What the task requires:
Write the next part of the news report below on the Senate committee hearing on gay marriage bills, beginning after its final sentence.

Source document:

NEW: Senate Committee Holds Hearing on Gay Marriage Bills
Friday, March 11, 2011
Among the many proposals contained in the five bills were the removal of gender-specific language from marriage laws, allowance of domestic unions, and the addition of a ballot question that would amend the state constitution to define marriage as between a man and a woman.
Before the testimonies were heard, openly-gay senator Donna Nesselbush (D-15th district) spoke in favor of the legislation, comparing the battle for marriage equality to the Civil Rights movement. Quoting Dr. Martin Luther King, Nesselbush said that “now is the time to make real the promise of democracy,” and that failure to do so would leave Rhode Island on the “wrong side of history.” Nesselbush went on to lament that the fact that Rhode Island, a state founded on tolerance, had fallen behind its New England peers in regards to gay rights.
Among those who testified in favor of the bills were Sylvia Deluca and Tony Deluca, the latter being a former state representative. The Deluca’s explained how the “arcane and unjust,” laws of Rhode Island forced them to travel to Provincetown, Massachusetts for the wedding of their lesbian daughter. Another woman recounted the story of how she was not allowed to accompany her ill partner in the emergency room of a hospital, and how after her partner had died, she was not allowed to pick up the ashes due to her lack of an official relationship status.

Extracted material:
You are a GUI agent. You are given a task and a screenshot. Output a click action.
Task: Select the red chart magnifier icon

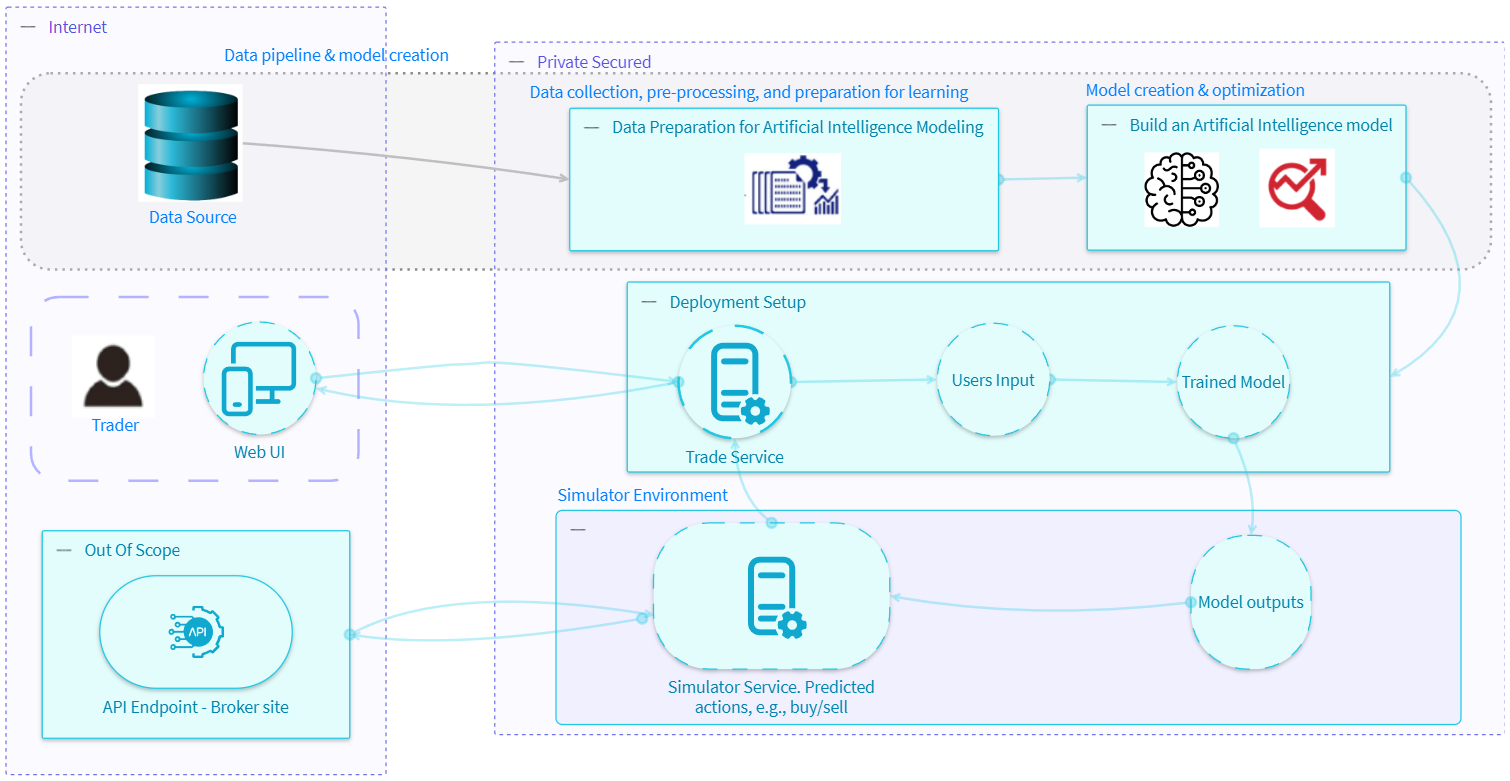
---
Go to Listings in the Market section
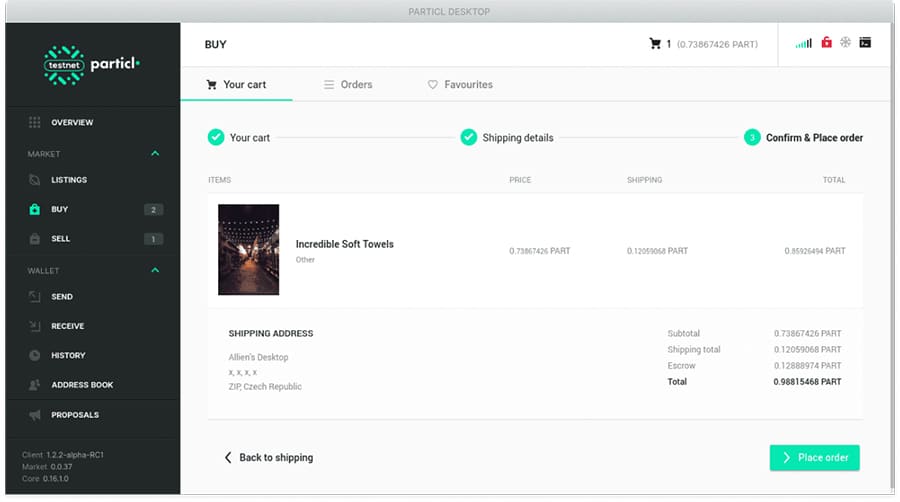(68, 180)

Answer to this problem:
Opponent: 'Would Push Us ... Into the Abyss'
Not all were so effusively supportive of the bills.
Joseph Cavanagh, a providence attorney and a member of the National Organization for Marriage in Rhode Island, warned that redefining marriage would have a devastating effect on society. “I can think of no other legislative action that would push us further into the abyss” said Cavanagh, “it has been the ideal way of society since the beginning of time.”
Fr. Bernard Healey, speaking on behalf of the Roman Catholic Diocese of Providence, said that the church’s opposition to gay marriage was not rooted in hate or bigotry, but was simply a matter of defending the right to have marriage between a man and a woman recognized as a distinct and special entity. “Union between husband and wife is a distinct vocation, and using the law to alter or to redefine marriage is an injustice to those who have embraced this state in life and negates the long history of benefit,” Healey declared.